[DIRECTIONS] Across the entries below, how many lines have the word "will" in them? Respond with only the number.
───
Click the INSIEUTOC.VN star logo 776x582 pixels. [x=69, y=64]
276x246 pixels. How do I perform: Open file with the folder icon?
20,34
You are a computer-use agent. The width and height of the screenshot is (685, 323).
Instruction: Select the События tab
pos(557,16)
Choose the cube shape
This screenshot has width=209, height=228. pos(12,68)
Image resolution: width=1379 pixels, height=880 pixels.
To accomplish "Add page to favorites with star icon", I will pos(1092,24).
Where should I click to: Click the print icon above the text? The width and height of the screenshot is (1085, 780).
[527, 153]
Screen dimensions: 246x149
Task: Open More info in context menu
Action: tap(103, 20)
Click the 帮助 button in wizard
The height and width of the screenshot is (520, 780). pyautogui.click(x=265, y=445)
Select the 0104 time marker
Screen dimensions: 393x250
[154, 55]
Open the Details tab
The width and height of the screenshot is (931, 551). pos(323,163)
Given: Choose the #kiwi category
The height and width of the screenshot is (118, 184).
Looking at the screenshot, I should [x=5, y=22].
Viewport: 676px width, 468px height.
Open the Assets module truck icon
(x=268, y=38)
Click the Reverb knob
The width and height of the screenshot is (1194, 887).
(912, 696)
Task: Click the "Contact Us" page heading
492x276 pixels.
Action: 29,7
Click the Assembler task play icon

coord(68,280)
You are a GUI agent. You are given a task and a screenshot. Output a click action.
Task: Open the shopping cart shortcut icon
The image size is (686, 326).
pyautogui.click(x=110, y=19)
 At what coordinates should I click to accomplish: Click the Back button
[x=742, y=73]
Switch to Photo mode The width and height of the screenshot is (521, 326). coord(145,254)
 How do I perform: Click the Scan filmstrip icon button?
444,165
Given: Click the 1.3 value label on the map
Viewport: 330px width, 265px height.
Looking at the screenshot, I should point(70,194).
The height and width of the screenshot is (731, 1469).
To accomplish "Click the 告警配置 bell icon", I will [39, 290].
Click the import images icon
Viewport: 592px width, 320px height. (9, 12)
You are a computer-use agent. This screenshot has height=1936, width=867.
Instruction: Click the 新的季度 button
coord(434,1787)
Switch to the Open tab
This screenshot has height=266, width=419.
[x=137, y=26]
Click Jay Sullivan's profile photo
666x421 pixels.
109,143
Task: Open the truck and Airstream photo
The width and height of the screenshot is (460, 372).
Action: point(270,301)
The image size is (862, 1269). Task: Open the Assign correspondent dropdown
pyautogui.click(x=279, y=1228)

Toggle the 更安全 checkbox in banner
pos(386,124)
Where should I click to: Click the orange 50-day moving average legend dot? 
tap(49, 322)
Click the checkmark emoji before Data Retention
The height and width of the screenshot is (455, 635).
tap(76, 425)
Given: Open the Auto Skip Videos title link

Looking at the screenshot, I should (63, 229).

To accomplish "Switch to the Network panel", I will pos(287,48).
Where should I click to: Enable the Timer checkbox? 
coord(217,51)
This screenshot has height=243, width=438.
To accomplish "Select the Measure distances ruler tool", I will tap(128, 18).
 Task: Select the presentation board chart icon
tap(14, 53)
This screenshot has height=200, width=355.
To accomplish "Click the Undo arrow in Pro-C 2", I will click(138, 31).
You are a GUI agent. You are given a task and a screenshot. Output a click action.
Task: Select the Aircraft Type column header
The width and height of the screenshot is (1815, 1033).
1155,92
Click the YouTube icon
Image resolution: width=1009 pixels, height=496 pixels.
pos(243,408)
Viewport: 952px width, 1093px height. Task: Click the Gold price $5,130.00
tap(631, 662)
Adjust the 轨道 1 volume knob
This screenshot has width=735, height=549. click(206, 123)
───
[SOLUTION] 5